La femme ne devrait pas faire de politique diront les ardents défenseurs du peuple en coupant la jolie tête trop bien faite d’Olympe qui avait l’outrecuidance non seulement de parler mais aussi d’écrire.
Monsieur Georges Labouysse nous parlera d’Olympe la Quercynoise.
Nicole Rieu et Marie-Christine Descouard, deux femmes lumineuses célébreront Olympe
à travers chants et textes.
Comme c’est bien connu la fête de la femme c’est finalement tous les jours, le 24 avril c’est le gymnase villemurien qui recevra l’élection de miss Haute- Garonne.
Le public sera certainement nombreux pour voir défiler avec élégance de jolies jeunes femmes en devenir.
Il n’y a pas incompatibilité entre beauté et intelligence.

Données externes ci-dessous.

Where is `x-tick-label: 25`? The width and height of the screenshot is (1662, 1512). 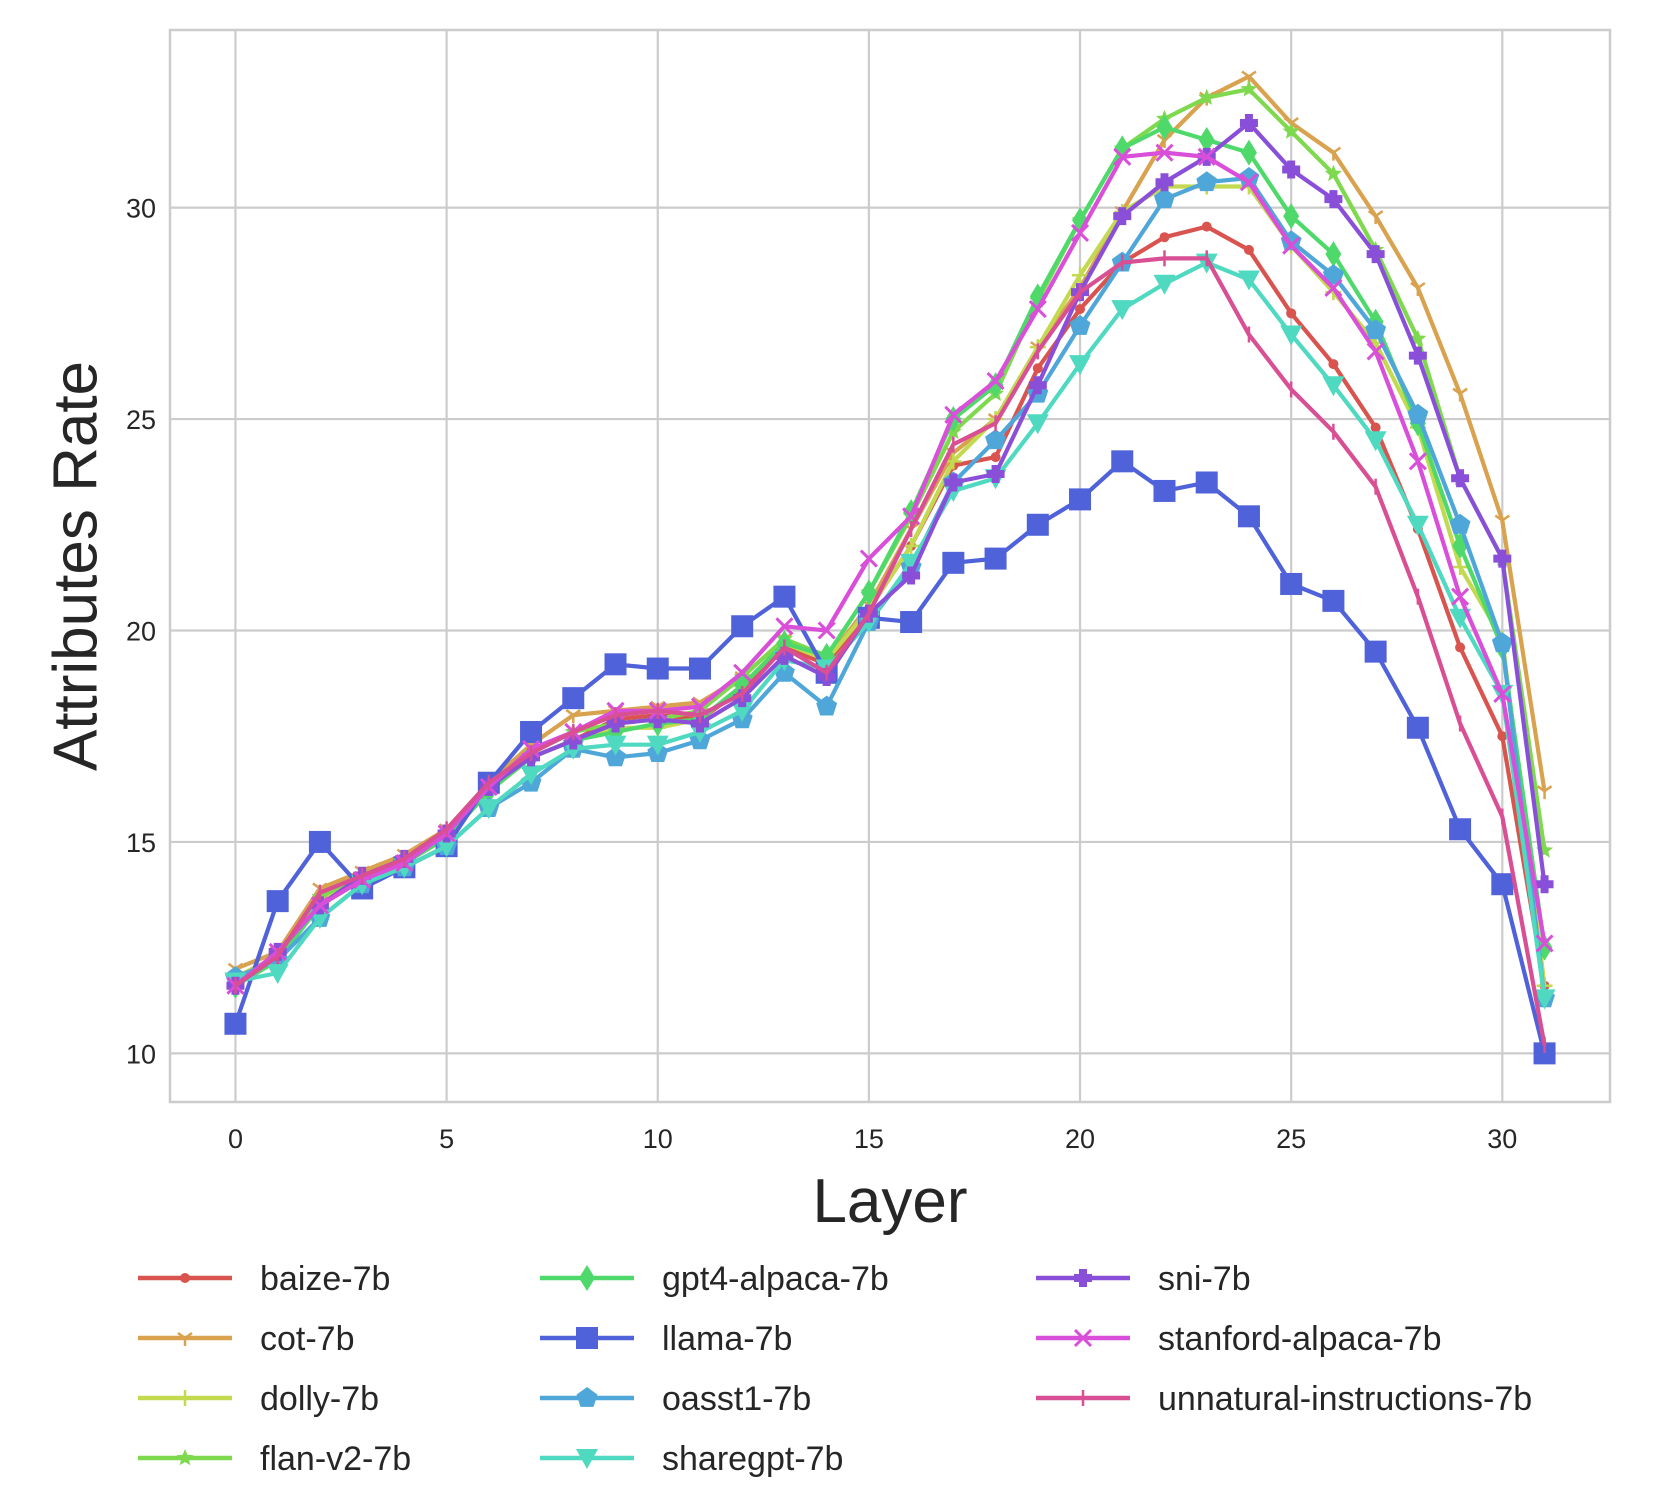
x-tick-label: 25 is located at coordinates (1291, 1139).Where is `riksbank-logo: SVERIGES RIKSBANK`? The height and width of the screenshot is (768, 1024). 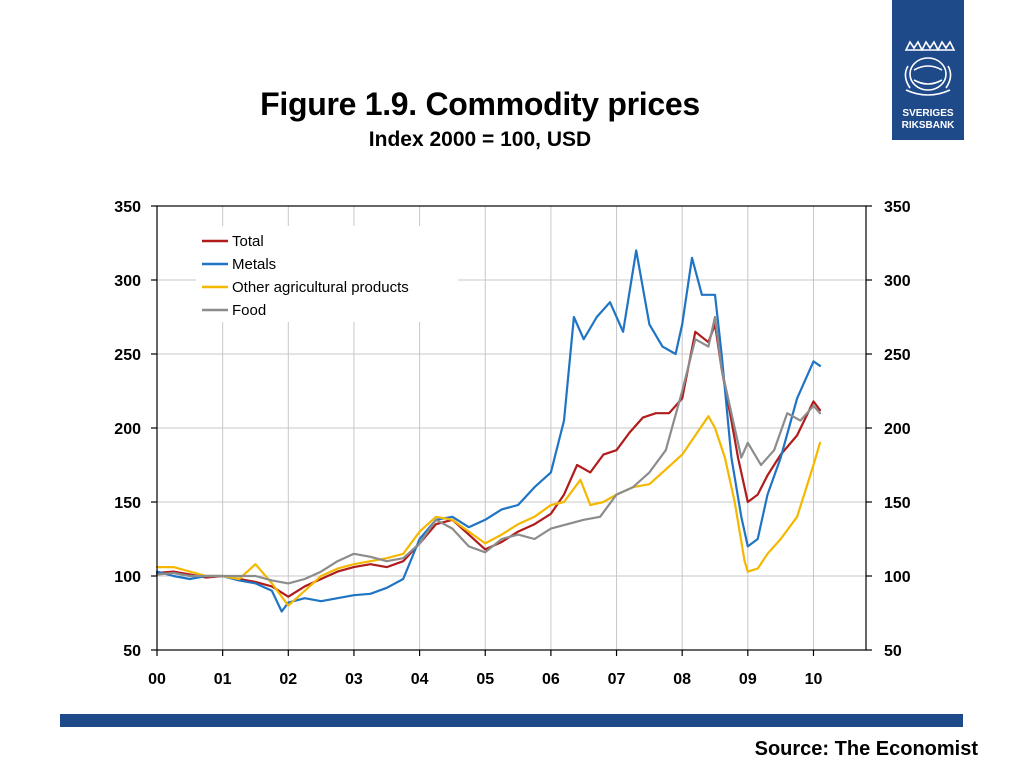
riksbank-logo: SVERIGES RIKSBANK is located at coordinates (928, 70).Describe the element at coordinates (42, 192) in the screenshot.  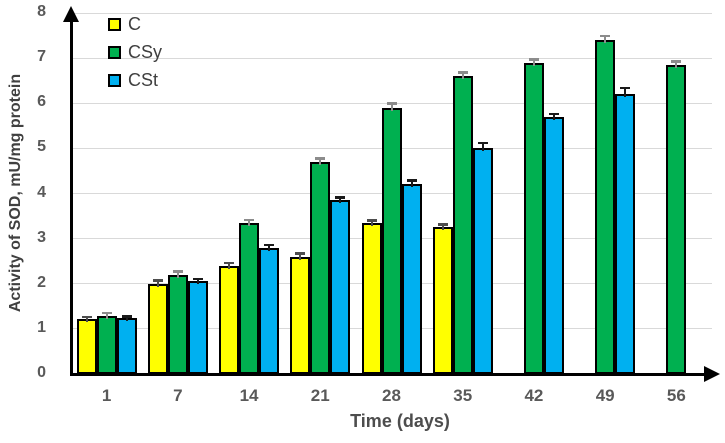
I see `y-tick-label: 4` at that location.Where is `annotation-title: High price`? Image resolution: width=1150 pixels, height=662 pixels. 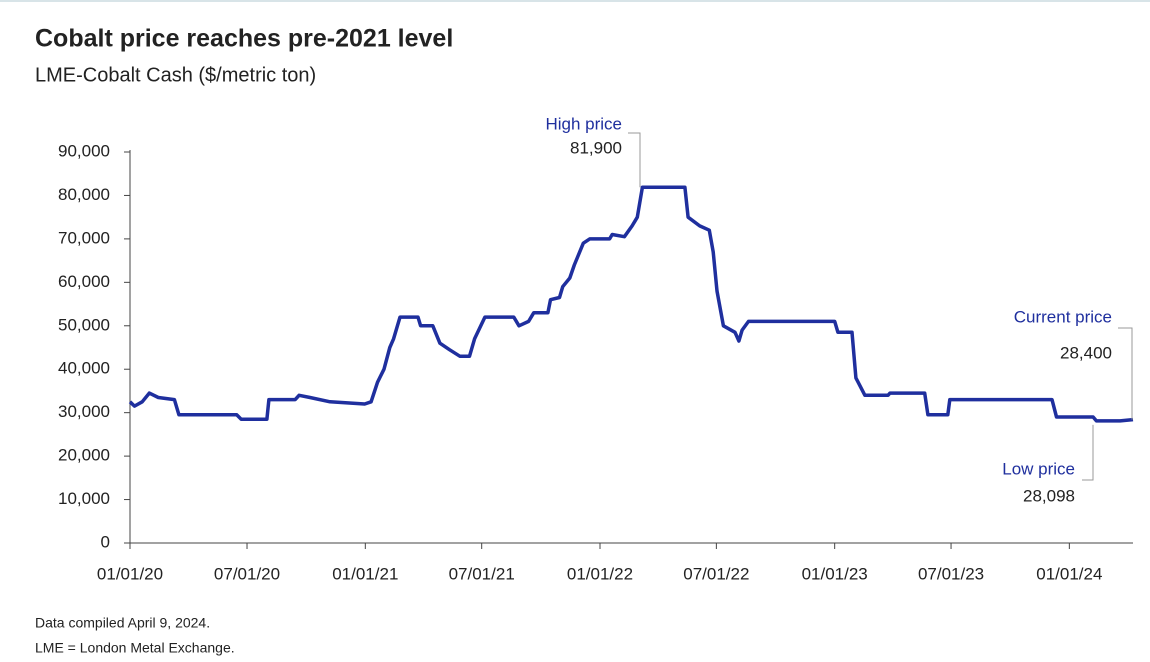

Ce sera à ces demoiselles de démontrer qu’elles ont gardé la tête sur les épaules en cette époque où même sans guillotine il est toujours possible d’en faire tomber quelques unes.
Il faudra prouver qu’il n’est pas question de leur dire « sois belle et tais toi ».
Les Greniers du Roy, la Tour de Défense, le gymnase, des bâtiments spécifiques pour honorer la féminité sous des formes très différentes.
Pour terminer, célébrons l’esprit féminin à travers ce joli témoignage d’une belle dame qui laisse avec éclat le temps passer.
« Je n'ai plus de patience pour certaines choses, non pas parce que suis devenue arrogante, mais tout simplement parce que je suis arrivée à un point dans ma vie où je ne veux pas perdre plus de temps avec ce qui me blesse ou avec ce qui me déplaît.
Je n'ai aucune patience pour le cynisme, la critique excessive ni pour les exigences d'une nature quiconque.
J'ai perdu la volonté de plaire à celui qui n'aime pas, d'aimer celui qui ne m'aime pas et de sourire à celui qui ne veut pas me sourire.
Je ne dédie plus une seule minute à celui qui ment ou à celui qui veut manipuler.
J'ai décidé de ne plus vivre avec la prétention, l'hypocrisie, la malhonnêteté et l'éloge pas cher.
Je n'arrive pas a tolérer l'érudition sélective et l'arrogance académique.
Je n'ai pas à m'adapter plus avec les affaires du voisinage ou avec le commérage. Je déteste les conflits et les comparaisons.
Je crois à un monde de contraires et c'est pour ça que j'évite des gens ayant un caractère rigide et inflexible.
En amitié, je n'aime pas le manque de loyauté ni la trahison. Je ne m'entends pas bien avec ceux qui ne savent pas donner un compliment et qui ne savent pas encourager.
Les exagérations m'ennuient et j'ai du mal à accepter ceux qui n'aiment pas les animaux.
Et pour couronner le tout, je n'ai aucune patience pour ceux qui ne méritent pas ma patience.»